-------- Entries supplied
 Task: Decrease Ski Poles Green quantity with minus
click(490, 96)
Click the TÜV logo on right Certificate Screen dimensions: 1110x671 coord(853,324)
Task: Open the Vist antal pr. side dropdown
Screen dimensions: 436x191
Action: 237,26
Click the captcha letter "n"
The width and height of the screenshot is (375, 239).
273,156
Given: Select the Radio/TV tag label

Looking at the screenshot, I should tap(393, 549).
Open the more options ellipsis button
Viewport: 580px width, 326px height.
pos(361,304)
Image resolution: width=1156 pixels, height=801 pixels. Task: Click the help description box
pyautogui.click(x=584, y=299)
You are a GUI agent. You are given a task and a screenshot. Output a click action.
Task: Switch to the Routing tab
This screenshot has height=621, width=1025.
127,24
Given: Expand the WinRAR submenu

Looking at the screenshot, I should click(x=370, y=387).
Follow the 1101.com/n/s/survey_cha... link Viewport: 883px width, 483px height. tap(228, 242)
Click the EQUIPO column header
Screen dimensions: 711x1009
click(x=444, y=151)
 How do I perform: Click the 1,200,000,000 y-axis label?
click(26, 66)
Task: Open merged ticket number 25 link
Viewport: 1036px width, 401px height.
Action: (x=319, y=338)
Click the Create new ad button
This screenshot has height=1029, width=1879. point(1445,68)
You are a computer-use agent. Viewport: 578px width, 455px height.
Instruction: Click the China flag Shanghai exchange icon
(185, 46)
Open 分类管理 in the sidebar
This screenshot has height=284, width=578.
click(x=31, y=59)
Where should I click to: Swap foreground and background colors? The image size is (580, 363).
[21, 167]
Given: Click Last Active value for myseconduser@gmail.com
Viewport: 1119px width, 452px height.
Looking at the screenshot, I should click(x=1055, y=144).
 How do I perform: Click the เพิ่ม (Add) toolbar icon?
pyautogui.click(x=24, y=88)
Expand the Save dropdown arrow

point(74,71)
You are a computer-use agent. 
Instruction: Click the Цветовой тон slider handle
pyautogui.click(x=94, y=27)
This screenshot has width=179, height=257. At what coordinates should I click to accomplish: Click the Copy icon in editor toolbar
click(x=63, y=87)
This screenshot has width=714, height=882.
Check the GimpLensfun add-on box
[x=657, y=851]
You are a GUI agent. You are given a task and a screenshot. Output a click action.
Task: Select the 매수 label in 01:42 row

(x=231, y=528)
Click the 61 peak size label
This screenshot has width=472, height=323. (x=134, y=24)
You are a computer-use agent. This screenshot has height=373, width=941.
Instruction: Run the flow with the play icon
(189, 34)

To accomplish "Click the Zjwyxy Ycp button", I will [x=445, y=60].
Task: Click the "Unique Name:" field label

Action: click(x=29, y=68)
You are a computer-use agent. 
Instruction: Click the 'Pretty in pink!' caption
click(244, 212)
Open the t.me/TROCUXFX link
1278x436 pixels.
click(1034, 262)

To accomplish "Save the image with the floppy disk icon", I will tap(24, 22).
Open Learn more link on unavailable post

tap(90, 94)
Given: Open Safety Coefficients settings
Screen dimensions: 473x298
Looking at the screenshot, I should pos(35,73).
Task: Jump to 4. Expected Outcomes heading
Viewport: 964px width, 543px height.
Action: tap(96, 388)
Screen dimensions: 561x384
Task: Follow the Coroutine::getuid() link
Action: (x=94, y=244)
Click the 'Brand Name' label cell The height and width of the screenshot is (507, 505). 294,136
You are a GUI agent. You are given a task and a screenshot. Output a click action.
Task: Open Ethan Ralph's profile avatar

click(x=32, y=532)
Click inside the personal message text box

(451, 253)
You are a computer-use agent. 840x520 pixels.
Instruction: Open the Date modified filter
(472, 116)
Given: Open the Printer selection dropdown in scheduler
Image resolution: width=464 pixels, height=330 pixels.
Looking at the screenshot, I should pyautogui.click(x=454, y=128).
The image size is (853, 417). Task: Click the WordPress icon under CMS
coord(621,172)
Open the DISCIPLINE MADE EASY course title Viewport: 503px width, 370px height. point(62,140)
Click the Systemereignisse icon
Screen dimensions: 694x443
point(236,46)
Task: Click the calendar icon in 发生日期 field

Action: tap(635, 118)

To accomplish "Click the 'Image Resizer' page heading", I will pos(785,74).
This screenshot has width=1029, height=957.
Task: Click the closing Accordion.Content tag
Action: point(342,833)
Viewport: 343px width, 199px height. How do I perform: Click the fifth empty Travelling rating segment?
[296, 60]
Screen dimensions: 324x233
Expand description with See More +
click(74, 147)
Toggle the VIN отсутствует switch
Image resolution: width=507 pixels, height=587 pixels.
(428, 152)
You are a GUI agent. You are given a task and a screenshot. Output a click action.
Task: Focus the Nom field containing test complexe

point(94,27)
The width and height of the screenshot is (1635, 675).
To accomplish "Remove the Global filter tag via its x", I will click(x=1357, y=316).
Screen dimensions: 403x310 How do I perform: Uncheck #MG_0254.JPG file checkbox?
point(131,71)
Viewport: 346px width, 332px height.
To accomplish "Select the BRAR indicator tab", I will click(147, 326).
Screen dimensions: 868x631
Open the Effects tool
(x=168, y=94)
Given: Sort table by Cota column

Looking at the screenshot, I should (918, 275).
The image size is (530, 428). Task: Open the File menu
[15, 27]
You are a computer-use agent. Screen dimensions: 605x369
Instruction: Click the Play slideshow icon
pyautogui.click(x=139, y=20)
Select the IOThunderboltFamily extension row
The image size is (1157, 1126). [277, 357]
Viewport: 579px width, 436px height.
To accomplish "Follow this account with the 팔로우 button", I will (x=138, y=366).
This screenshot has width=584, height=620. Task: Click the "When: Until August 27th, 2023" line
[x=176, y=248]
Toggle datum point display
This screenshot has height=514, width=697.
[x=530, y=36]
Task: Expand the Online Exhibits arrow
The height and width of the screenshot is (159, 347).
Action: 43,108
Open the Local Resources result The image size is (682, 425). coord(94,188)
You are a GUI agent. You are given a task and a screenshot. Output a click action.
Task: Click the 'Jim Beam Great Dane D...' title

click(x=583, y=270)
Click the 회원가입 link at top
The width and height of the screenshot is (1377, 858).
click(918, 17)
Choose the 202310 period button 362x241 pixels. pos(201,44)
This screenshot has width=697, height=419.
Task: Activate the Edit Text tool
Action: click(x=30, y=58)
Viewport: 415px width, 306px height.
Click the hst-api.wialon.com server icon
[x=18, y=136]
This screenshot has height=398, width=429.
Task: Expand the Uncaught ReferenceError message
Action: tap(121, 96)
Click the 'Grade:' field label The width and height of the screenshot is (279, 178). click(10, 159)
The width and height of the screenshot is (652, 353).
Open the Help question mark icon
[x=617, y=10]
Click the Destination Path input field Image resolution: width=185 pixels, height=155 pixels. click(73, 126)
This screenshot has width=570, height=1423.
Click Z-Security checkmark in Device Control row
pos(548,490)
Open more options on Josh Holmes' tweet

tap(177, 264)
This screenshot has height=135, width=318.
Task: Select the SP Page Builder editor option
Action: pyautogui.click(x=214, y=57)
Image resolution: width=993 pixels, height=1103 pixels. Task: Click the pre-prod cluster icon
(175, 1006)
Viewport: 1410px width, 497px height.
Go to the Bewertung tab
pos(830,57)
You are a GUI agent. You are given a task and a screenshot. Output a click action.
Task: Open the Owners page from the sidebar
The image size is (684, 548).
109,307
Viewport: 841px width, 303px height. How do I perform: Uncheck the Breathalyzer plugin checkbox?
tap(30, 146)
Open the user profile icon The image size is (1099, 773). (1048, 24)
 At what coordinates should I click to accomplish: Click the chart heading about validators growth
----------------
## Task
How many lines of these entries hold the string "computer"? Answer with the number alone.

## Answer for this exercise
6